Democracia y Política

Los huesos de Isaacs y los papeles de Gabo

Hace más de un siglo —cuenta el historiador Malcolm Deas— una comisión del Gobierno trasladó los restos de Jorge Isaacs de Ibagué, donde yacían huérfanos y sin mármol, a Medellín, donde fueron sepultados con todos los honores, bajo un gran monumento, en el cementerio de San Pedro.

Los detalles del viaje de los huesos, los mechones arrancados de la calavera como reliquia, los discursos ante la urna funeraria, los carros alegóricos… todo parece un cuento surrealista que no les cuento aquí porque el profesor Deas publicará un ensayo con los detalles. Lo que quiero destacar es que Isaacs había nacido en el Cauca, y por eso los antioqueños se vieron casi obligados a disculparse por sepultar a Isaacs donde él quería y no en su tierra natal.

Esta sepultura “en tierra extraña” viene a cuento por la absurda polémica que han armado un puñado de periodistas patrioteros que parecieran no tener otro oficio que montar peloteras incluso por algo que debería considerarse una buena noticia: que buena parte de los papeles, manuscritos, fotos, y correspondencia de García Márquez reposarán en una de las instituciones más respetadas y responsables del planeta como depósito de documentos de grandes escritores del mundo entero, y en especial de América Latina. No existe mejor sitio que el Centro Ransom de la Universidad de Texas (donde hay documentos de Hemingway, Borges, Faulkner y Coetzee) para tener bien guardados, exhibidos y cuidados los papeles de un escritor.

Las críticas han sido de dos tipos: la primera es francamente mamerta, y dice que la familia no debería vender nada de los borradores y manuscritos de Gabo, sino donarlos a su tierra natal. ¿Como por qué? ¿Quién ha dicho que los escritores y sus familias tienen que hacer votos de pobreza como si fueran santos o monjes de una secta franciscana? Ya es un milagro que un hombre pueblerino haya podido salir de la pobreza —y hasta llegar a ser rico— sin explotar a nadie y con la sola fuerza de su pluma y su imaginación. Pedirles que regalen sus borradores sería como exigirles a los herederos de Picasso que donen sus bocetos. Si lo quieren hacer, muy bien, pero no veo nada criticable en vender los papeles a una institución seria que, además, los pondrá a disposición del mundo entero digitalizándolos. Estos puritanos de la plata se escandalizan por lo más natural: que uno no está obligado a regalar su trabajo.

El segundo tipo de crítica, provinciana y miope, ha sido que el gobierno colombiano no quiso participar en una supuesta subasta por obtener para-la-patria los papeles de Gabo. Primero que todo, la tal subasta no existió. Como ha declarado Rodrigo García, el hijo de Gabo, gran cineasta que vive en Estados Unidos, la familia escogió el sitio que le pareció mejor.
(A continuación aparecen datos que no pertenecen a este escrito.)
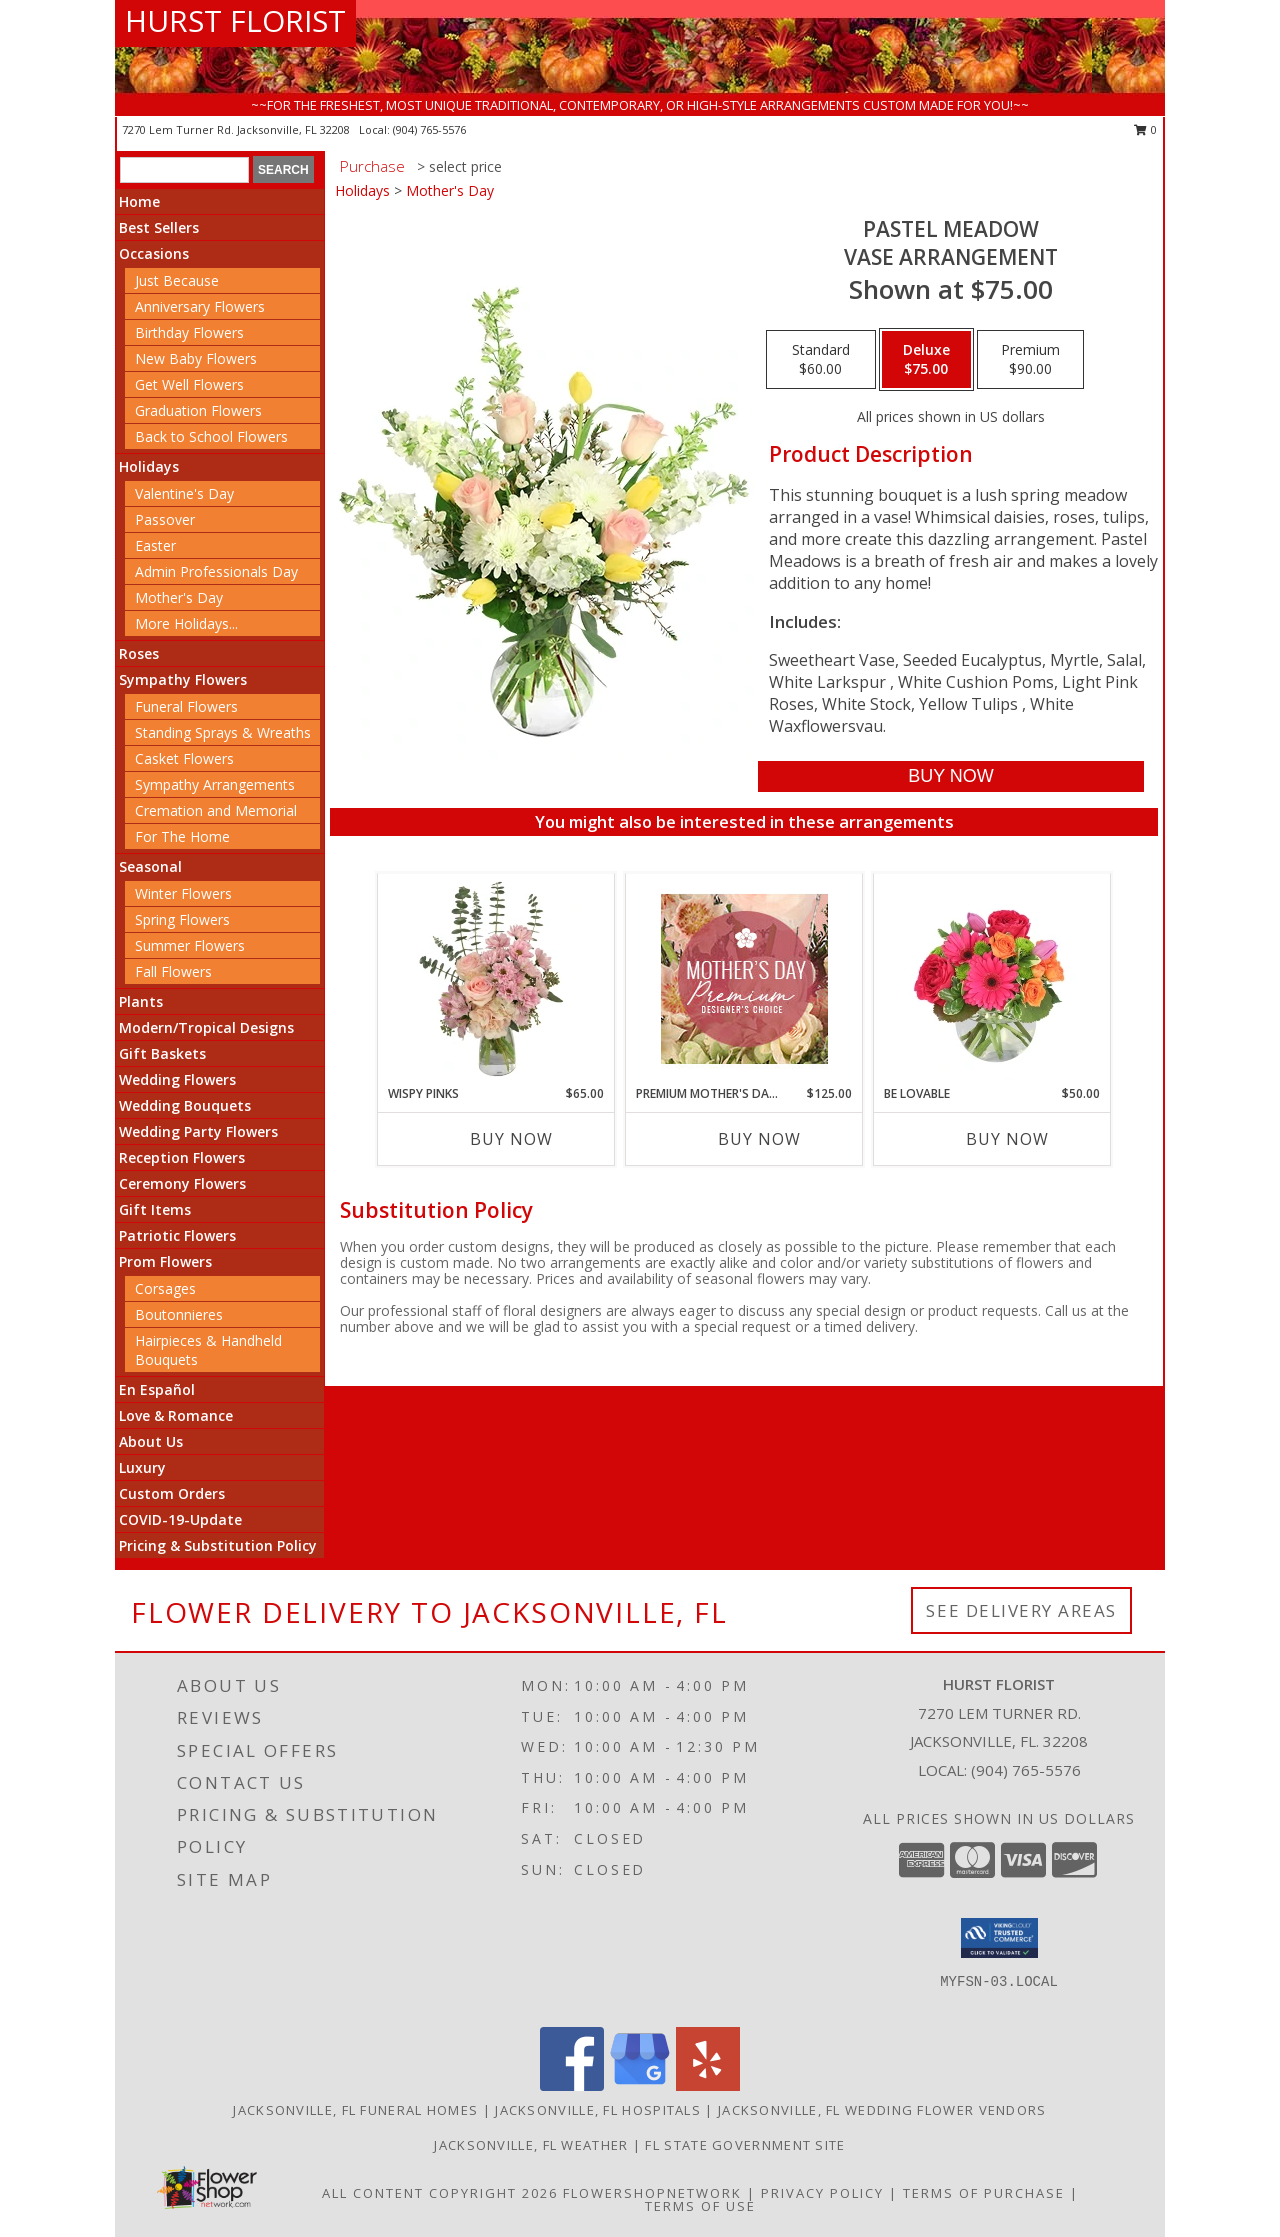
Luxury (142, 1467)
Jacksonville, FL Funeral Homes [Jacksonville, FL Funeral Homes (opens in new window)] (355, 2110)
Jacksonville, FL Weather (531, 2145)
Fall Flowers (173, 971)
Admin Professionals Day (216, 571)
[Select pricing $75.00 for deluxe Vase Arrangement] (926, 360)
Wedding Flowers (177, 1079)
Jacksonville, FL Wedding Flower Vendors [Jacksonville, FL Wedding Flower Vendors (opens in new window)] (882, 2110)
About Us (151, 1441)
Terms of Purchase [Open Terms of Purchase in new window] (984, 2193)
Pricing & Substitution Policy (218, 1545)
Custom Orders (172, 1493)
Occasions (154, 253)
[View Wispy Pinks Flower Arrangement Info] (496, 979)
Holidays (149, 466)
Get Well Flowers (189, 384)
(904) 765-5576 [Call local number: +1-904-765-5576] (429, 129)
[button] (999, 1938)
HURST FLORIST (235, 20)
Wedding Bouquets (185, 1105)
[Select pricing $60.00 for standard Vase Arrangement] (821, 360)
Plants (141, 1001)
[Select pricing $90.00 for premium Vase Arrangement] (1030, 360)
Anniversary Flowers (200, 306)
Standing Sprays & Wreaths (223, 732)
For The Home (182, 836)
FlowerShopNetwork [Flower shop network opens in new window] (652, 2193)
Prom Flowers (165, 1261)
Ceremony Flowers (182, 1183)
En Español (157, 1389)
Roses (139, 653)
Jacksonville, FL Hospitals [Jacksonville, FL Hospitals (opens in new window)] (598, 2110)
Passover (165, 519)
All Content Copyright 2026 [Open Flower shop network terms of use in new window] (440, 2193)
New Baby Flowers (196, 358)
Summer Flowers (190, 945)
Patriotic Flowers (177, 1235)
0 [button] (1145, 129)
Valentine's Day (184, 493)
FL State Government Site (745, 2145)
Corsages (165, 1288)
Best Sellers (159, 227)
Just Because (177, 280)
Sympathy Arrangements (215, 784)
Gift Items (155, 1209)
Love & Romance (176, 1415)
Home (139, 201)
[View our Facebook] (572, 2085)
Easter (155, 545)
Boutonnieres (179, 1314)
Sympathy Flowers (183, 679)
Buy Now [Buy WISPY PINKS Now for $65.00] (511, 1139)
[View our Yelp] (708, 2085)
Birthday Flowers (189, 332)
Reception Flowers (182, 1157)
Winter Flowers (183, 893)
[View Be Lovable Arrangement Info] (992, 979)
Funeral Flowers (186, 706)
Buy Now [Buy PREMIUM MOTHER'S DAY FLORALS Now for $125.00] (759, 1139)
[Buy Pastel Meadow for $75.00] (950, 776)
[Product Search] (184, 170)
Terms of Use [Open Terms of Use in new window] (700, 2206)
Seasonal (150, 866)
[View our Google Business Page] (640, 2085)
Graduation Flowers (198, 410)
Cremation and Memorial (216, 810)
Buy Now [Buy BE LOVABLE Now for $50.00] (1007, 1139)
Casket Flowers (184, 758)
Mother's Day (179, 597)
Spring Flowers (182, 919)
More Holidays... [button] (186, 623)
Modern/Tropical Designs (206, 1027)
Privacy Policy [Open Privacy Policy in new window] (822, 2193)
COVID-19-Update (180, 1519)
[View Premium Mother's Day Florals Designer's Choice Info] (744, 979)
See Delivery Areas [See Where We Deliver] (1021, 1610)
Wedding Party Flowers (198, 1131)
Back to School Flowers (211, 436)
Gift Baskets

Así la Biblioteca Nacional estuviera dispuesta a acoger estos documentos, a la familia le pareció que Austin era un destino más adecuado. Si extremáramos el patrioterismo barato, habría que exigir que todo fuera a dar a la biblioteca pública de Aracataca.

La bobada localista parece no darse cuenta, primero, que la literatura —y sobre todo la obra de un escritor genial— es universal, y es maravilloso que se valore, aprecie y conserve en cualquier parte del mundo, y más donde haya las mejores condiciones para preservarla. Si queremos que se quede aquí el legado de los escritores, los músicos o los artistas locales, tendríamos que empezar por crear instituciones (públicas y privadas) con la capacidad técnica y financiera para poder adquirir y saber cuidar estos documentos.

Lo único que rescato de este alboroto es que hemos progresado un poco. Hace un siglo las regiones luchaban por los huesos de Isaacs. Al menos ahora no estamos peleando por el fetiche de las cenizas de García Márquez. Ojalá hace un siglo hubiera existido un Centro Ransom, aquí o en cualquier parte del mundo, que hubiera acogido y protegido en una urna, no los huesos, sino los papeles de Isaacs.